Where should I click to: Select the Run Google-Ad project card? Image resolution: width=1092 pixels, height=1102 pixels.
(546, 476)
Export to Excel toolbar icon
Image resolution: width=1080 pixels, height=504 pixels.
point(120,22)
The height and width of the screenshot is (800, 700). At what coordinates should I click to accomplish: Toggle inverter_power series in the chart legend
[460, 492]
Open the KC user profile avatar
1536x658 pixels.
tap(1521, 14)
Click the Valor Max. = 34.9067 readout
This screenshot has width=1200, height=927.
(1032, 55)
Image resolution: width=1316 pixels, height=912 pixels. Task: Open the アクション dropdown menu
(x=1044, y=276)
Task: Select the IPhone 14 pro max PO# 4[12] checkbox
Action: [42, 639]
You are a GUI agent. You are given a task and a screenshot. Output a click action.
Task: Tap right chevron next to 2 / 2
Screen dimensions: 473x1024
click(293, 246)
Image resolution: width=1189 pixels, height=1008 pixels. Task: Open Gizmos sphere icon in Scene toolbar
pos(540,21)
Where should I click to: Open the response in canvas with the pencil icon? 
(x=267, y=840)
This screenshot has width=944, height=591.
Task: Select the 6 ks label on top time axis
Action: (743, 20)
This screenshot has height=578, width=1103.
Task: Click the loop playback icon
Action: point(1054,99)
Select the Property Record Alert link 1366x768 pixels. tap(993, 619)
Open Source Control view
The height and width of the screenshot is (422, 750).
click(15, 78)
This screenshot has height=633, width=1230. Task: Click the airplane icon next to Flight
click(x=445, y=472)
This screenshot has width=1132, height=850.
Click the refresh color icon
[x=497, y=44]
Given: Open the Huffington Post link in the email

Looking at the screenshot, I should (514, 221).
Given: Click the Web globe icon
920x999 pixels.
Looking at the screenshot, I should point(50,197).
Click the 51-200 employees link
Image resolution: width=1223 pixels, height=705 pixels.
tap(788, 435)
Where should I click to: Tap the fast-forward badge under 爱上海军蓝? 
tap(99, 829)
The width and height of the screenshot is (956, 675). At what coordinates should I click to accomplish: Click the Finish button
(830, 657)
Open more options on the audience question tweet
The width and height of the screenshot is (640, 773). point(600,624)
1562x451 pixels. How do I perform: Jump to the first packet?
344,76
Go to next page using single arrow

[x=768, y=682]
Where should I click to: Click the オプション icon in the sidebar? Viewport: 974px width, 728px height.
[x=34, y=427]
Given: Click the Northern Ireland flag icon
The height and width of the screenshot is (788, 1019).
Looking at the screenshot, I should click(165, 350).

Description of the task =>
From the records above, retype only the lines starting at the line that contains "The width and height of the screenshot is (956, 675)." and ending at the line that contains "Given: Click the Northern Ireland flag icon", both included.

Finished exercise =>
The width and height of the screenshot is (956, 675). At what coordinates should I click to accomplish: Click the Finish button
(830, 657)
Open more options on the audience question tweet
The width and height of the screenshot is (640, 773). point(600,624)
1562x451 pixels. How do I perform: Jump to the first packet?
344,76
Go to next page using single arrow

[x=768, y=682]
Where should I click to: Click the オプション icon in the sidebar? Viewport: 974px width, 728px height.
[x=34, y=427]
Given: Click the Northern Ireland flag icon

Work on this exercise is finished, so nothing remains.